Accepted: 20 March 2016

Published: 1 April 2016

Abstract

Background

The melanin-concentrating hormone receptor 1 (MCHR1), which is highly expressed in the lateral hypothalamus, plays a key role in energy homeostasis, obesity and other endocrine diseases. Hence, there is a major interest in in vivo imaging of this receptor. A PET tracer would allow non-invasive in vivo visualization and quantification of the MCHR1. The aim of the study was the ex vivo evaluation of the MCHR1 ligand [18F]FE@SNAP as a potential PET tracer for the MCHR1.

Methods

[18F]FE@SNAP was injected directly into the jugular vein of awake naïve rats for ex vivo brain autoradiography, biodistribution and additional blood metabolite analysis. Blocking experiments were conducted using the unlabeled MCHR1 ligand SNAP-7941.

Results

A high uptake of [18F]FE@SNAP was observed in the lateral hypothalamus and the ventricular system. Both regions were significantly blocked by SNAP-7941. Biodistribution evinced the highest uptake in the kidneys, adrenals, lung and duodenum. Specific blocking with SNAP-7941 led to a significant tracer reduction in the heart and adrenals. In plasma samples, 47.73 ± 6.1 % of a hydrophilic radioactive metabolite was found 45 min after tracer injection.

Conclusions

Since [18F]FE@SNAP uptake was significantly blocked in the lateral hypothalamus, there is strong evidence that [18F]FE@SNAP is a highly suitable agent for specific MCHR1 imaging in the central nervous system. Additionally, this finding is supported by the specific blocking in the ventricular system, where the MCHR1 is expressed in the ependymal cells. These findings suggest that [18F]FE@SNAP could serve as a useful imaging and therapy monitoring tool for MCHR1-related pathologies.

Keywords

[18F]FE@SNAP MCHR1 Autoradiography In vivo Imaging

Background

The melanin-concentrating hormone receptor 1 (MCHR1) plays a key role in energy homeostasis and obesity [1, 2]. Furthermore, it has been implicated to be involved in the pathogenesis of diabetes [3, 4] and inflammatory processes in the gut [5]. Since obesity affects over 600 million individuals worldwide (as estimated by the World Health Organization in 2014 [6]), there is extensive pharmaceutical interest in the development of anti-obesity drugs. It has been shown that MCHR1 antagonists reduce body weight in rodents [7]. Nevertheless, none of these molecules reached market authorization so far. A MCHR1-positron emission tomography (PET) ligand could support dose selection of MCHR1 antagonists [7] and, therefore, would be a valuable tool for drug development. PET allows non-invasive in vivo visualization and quantification of receptor systems, as well as monitoring and following hormone receptor status and related pathologies in vivo. Besides the application of a MCHR1-PET tracer for compound dose selection of potential MCHR1-targeting drugs, another potential implication for obesity patients could be the in vivo quantification of the MCHR1—which is predominantly expressed in the lateral hypothalamus [8]—as a risk factor and early diagnostic tool for insulin resistance. Furthermore, a MCHR1-PET ligand could help to better understand the endocrine status and guide pharmacological intervention via the MCHR1.
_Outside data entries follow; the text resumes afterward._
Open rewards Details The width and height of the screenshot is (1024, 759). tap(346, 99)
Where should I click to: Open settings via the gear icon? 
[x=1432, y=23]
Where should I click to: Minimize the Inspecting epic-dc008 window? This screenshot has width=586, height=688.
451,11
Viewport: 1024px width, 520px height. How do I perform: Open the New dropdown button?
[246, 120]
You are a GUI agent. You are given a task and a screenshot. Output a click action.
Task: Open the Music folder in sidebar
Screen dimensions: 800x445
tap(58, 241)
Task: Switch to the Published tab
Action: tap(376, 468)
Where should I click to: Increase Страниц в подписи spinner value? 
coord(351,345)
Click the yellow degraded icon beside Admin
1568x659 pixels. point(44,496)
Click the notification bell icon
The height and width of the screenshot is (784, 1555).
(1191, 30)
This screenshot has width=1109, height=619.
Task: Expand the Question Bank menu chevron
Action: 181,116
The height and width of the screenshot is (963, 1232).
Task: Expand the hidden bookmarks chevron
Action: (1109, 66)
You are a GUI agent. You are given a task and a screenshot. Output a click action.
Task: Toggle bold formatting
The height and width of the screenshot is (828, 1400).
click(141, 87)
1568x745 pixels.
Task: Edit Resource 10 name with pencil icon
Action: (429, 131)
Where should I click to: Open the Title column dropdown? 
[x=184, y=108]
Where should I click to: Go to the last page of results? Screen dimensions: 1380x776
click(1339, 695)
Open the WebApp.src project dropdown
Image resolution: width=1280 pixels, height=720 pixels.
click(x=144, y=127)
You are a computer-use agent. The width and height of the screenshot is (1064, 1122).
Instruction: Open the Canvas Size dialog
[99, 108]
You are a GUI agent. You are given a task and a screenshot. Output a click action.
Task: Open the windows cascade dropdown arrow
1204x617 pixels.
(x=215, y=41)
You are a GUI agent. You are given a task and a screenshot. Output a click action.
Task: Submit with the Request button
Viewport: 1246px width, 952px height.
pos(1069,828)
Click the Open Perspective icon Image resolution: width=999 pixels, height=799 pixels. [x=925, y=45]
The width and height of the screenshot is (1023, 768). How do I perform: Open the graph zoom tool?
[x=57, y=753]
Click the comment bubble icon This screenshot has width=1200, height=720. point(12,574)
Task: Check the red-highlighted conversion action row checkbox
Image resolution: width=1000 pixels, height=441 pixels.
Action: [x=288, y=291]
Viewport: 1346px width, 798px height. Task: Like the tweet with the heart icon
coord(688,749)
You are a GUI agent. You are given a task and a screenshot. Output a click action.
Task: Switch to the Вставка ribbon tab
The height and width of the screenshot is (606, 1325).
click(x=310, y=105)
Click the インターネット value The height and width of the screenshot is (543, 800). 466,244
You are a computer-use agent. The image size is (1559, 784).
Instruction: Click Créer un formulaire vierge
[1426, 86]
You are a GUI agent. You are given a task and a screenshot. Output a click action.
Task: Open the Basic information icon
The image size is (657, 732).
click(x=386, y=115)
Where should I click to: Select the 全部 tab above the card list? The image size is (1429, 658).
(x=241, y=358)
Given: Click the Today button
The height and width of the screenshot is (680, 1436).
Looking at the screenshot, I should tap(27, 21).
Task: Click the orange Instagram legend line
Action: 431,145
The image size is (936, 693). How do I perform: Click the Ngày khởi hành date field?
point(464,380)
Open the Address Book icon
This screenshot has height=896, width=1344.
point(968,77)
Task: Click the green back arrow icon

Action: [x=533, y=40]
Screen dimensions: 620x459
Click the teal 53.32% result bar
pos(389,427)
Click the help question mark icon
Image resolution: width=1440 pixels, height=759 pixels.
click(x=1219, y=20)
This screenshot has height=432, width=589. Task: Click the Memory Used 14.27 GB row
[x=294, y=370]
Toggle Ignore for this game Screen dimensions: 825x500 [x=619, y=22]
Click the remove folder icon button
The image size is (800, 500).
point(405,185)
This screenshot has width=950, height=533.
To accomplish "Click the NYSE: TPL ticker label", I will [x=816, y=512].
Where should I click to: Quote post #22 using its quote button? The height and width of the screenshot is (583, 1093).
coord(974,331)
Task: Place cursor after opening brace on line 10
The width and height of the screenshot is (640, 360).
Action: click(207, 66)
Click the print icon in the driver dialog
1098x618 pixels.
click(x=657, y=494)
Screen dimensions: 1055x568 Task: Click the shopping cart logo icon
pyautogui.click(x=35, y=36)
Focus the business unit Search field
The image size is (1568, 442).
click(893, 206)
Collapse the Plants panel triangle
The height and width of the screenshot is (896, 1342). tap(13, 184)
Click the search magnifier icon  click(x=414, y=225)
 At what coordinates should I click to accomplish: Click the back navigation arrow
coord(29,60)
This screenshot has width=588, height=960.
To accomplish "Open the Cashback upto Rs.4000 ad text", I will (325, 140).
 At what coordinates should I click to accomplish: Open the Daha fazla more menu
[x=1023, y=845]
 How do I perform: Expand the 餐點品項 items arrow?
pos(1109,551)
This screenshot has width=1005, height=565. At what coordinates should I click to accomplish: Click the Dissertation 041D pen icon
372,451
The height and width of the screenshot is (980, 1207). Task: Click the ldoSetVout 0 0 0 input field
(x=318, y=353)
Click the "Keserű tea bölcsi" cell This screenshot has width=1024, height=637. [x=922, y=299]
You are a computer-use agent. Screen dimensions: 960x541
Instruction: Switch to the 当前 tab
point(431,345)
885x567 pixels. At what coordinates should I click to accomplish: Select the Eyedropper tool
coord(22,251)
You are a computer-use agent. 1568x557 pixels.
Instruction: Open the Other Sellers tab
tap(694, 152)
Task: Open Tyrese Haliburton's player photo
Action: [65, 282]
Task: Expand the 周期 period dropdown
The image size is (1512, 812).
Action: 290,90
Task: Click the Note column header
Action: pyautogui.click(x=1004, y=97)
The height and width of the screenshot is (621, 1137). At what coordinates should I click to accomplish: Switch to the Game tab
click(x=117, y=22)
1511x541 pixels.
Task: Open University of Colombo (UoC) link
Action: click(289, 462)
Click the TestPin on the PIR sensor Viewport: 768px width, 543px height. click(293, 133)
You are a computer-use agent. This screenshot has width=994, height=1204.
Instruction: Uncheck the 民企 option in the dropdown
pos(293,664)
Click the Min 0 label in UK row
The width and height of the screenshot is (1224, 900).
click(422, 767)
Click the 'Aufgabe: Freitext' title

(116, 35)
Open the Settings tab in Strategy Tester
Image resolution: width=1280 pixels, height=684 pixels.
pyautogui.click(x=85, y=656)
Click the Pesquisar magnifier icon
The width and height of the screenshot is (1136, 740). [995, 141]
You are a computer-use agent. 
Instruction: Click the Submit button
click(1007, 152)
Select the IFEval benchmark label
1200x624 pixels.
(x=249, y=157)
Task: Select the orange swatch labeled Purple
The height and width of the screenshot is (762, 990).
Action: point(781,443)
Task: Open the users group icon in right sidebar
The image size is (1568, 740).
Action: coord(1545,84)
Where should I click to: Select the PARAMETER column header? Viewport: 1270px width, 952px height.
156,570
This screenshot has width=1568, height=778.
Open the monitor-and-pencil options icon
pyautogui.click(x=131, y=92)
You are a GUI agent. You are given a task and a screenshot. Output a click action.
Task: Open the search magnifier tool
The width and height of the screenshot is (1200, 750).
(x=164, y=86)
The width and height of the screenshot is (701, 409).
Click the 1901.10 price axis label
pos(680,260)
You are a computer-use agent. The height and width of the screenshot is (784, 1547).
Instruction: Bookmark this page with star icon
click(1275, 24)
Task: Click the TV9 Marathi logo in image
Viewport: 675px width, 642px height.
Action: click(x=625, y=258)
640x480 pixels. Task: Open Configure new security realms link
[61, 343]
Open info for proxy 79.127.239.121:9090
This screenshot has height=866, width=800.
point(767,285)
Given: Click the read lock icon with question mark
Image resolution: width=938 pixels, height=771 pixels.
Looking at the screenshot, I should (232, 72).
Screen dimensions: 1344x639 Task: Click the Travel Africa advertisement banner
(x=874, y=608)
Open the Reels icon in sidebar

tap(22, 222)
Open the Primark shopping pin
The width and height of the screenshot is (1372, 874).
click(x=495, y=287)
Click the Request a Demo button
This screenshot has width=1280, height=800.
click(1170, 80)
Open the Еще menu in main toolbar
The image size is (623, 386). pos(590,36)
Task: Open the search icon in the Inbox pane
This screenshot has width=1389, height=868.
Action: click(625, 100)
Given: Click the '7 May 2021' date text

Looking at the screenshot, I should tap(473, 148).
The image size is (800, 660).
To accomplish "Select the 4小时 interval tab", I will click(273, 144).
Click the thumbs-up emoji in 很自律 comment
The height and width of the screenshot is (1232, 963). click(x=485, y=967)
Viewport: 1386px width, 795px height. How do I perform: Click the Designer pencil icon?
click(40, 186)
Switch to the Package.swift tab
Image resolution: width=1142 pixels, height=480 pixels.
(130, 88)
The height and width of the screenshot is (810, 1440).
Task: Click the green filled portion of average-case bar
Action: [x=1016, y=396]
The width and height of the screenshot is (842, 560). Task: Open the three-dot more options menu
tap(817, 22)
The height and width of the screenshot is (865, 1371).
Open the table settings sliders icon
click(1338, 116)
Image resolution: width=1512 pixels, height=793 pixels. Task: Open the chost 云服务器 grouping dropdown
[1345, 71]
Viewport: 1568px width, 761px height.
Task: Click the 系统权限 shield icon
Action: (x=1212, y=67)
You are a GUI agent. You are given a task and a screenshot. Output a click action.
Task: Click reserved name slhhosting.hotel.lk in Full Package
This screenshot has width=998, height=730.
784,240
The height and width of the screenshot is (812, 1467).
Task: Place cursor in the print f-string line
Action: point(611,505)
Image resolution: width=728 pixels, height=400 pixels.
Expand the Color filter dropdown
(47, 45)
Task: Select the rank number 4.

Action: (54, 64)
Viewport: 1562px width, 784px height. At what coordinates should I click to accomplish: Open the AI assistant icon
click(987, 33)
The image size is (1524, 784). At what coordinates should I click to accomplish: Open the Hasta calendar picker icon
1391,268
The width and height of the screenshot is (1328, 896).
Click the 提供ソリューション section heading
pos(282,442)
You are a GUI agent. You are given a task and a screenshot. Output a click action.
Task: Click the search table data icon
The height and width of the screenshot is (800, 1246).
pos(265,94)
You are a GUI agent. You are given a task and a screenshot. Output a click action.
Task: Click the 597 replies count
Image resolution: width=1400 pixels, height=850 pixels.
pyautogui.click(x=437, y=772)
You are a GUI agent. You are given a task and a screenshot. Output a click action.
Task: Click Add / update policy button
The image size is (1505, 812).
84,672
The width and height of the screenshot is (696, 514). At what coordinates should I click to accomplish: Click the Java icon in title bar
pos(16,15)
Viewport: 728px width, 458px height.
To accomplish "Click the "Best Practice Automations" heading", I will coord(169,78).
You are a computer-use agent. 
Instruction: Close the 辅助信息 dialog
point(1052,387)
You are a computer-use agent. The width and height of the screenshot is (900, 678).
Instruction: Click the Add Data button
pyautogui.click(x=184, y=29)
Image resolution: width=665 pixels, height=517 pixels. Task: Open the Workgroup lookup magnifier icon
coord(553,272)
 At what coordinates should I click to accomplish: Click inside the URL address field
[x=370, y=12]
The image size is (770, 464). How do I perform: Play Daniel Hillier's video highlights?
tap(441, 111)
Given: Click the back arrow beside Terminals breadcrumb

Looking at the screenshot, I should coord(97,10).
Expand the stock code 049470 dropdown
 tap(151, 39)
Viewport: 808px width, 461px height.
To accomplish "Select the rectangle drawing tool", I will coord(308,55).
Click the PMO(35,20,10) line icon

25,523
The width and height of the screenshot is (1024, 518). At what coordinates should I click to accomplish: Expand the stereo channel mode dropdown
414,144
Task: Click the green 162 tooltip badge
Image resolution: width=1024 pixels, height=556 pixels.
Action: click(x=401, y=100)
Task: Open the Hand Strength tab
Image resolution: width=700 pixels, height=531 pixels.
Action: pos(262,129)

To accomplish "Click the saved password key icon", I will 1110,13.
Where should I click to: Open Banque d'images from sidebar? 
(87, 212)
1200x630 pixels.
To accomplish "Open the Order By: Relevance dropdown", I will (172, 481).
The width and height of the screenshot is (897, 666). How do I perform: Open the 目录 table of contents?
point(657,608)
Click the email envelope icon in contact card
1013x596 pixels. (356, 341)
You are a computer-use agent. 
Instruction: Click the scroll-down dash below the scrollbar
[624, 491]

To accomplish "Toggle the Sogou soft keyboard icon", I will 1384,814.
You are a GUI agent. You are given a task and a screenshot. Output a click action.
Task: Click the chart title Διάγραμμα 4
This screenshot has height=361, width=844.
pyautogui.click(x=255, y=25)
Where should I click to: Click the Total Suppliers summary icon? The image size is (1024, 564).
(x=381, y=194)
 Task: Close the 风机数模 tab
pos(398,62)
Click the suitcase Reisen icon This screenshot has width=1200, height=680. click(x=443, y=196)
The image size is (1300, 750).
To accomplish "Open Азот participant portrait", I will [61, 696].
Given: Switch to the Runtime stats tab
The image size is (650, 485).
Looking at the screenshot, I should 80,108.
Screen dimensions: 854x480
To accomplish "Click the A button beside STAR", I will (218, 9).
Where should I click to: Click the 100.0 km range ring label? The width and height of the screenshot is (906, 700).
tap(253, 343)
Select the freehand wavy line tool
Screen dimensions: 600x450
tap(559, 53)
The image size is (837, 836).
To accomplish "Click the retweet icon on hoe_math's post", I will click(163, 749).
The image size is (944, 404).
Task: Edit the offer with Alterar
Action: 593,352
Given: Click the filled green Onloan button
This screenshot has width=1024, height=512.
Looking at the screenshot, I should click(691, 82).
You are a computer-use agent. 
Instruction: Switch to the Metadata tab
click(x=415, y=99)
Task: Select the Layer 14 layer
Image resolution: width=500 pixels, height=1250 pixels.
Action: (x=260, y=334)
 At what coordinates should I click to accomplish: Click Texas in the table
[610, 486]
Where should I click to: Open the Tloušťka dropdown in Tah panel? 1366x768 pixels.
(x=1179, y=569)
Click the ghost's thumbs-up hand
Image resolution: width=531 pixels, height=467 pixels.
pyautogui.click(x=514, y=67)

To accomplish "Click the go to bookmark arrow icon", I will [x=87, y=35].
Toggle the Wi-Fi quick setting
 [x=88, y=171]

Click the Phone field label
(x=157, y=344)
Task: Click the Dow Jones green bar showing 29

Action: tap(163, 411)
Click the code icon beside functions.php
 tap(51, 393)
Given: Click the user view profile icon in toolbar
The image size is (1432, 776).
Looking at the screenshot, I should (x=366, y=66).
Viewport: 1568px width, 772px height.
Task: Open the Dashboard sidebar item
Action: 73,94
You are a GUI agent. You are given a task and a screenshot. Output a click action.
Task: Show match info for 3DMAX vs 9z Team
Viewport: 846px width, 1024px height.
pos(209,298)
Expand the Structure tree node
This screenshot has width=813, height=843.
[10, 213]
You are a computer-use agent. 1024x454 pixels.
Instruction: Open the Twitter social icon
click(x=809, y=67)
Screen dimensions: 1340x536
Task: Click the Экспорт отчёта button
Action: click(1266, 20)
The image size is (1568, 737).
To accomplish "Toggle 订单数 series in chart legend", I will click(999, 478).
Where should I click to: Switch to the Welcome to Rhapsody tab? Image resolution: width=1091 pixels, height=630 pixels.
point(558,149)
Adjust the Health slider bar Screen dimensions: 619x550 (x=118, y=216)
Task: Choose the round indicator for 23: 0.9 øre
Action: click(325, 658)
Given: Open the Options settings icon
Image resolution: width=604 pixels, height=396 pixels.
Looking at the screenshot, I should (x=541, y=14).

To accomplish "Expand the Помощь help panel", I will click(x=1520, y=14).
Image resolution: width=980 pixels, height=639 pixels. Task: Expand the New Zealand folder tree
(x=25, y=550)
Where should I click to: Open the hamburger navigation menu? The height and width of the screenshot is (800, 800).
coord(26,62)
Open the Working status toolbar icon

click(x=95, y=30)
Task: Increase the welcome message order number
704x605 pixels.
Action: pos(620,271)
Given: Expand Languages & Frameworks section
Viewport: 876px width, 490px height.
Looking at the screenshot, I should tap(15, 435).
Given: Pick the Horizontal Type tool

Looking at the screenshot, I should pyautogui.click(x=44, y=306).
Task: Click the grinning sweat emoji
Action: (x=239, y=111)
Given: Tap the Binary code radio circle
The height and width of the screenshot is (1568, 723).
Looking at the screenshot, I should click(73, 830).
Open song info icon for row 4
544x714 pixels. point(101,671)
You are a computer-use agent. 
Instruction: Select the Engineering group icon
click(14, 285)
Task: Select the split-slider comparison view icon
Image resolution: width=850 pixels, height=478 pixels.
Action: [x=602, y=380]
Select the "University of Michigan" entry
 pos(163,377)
So far, based on the specific MCHR1 antagonist SNAP-7941 [9], [11C]SNAP-7941 was developed as the first PET tracer for the MCHR1 and was evaluated in a preclinical study [10, 11]. Furthermore, we introduced the 18F-fluoroethylated analogue [18F]FE@SNAP (Fig. 1) as an alternative potential PET tracer for the MCHR1 [12, 13]. [18F]FE@SNAP showed a high affinity (K d = 2.9 nM, evaluated on CHO cells expressing the human MCHR1) and selectivity (K i > 1000 nM on the second MCH receptor, MCHR2) towards the MCHR1 [13].
Fig. 1

Chemical structure of [18F]FE@SNAP. Red colour indicates the radiolabel position

After successful in vitro evaluation, the next logical step in the preclinical evaluation process was the performance of ex vivo experiments. Hence, the purpose of the present study was to confirm the potential of [18F]FE@SNAP for specific MCHR1 brain imaging in healthy rats. Therefore, [18F]FE@SNAP was administered IV for ex vivo brain autoradiography and additionally to study biodistribution and to search for potential circulating metabolites. It is noteworthy that IV application was performed through the jugular vein, allowing animals to be awake and conscious, hence excluding the well-known significant anaesthetic influence on imaging results [1416].

Methods

Animals

With free access to tap water and standard laboratory animal diet, 16-week-old male Sprague-Dawley rats (436 ± 79 g, mean ± SD) were kept under controlled environmental conditions on a 12-h light–12-h dark cycle (Alleinfutter für Ratten und Maeuse sniff R/M-H, sniff Spezialdiaeten GmbH; Soest, Germany).

For implantation with indwelling catheters into the right jugular, rats were anaesthetized by an intraperitoneal injection of ketamine-xylazine supplemented, if necessary, with inhalative sevoflurane [17]. Tracer experiments were performed not earlier than 7 days after surgery, when all rats were ±10 % within their pre-surgical body weight. Since these catheters allowed IV injections into conscious freely moving rats, any influence of anaesthesia was excluded in these experiments. All procedures and protocols using animals have been approved by the Institutional Animal Care and Use Committee of the Medical University of Vienna, Austria, as well as by the Austrian Ministry of Science, Research and Economy (BMWF-66.009/0268-II/3b/2012).

Tracer preparation

Radiosyntheses of [18F]FE@SNAP and [18F]altanserin were performed in a microfluidic device (Advion NanoTek®) followed by a purification in a conventional synthesizer (Nuclear Interface®) as described elsewhere [13]. [18F]FE@SNAP was formulated in physiological saline solution (606 ± 332 MBq/500 ± 346 μL; formulation volume depending on radiochemical yield).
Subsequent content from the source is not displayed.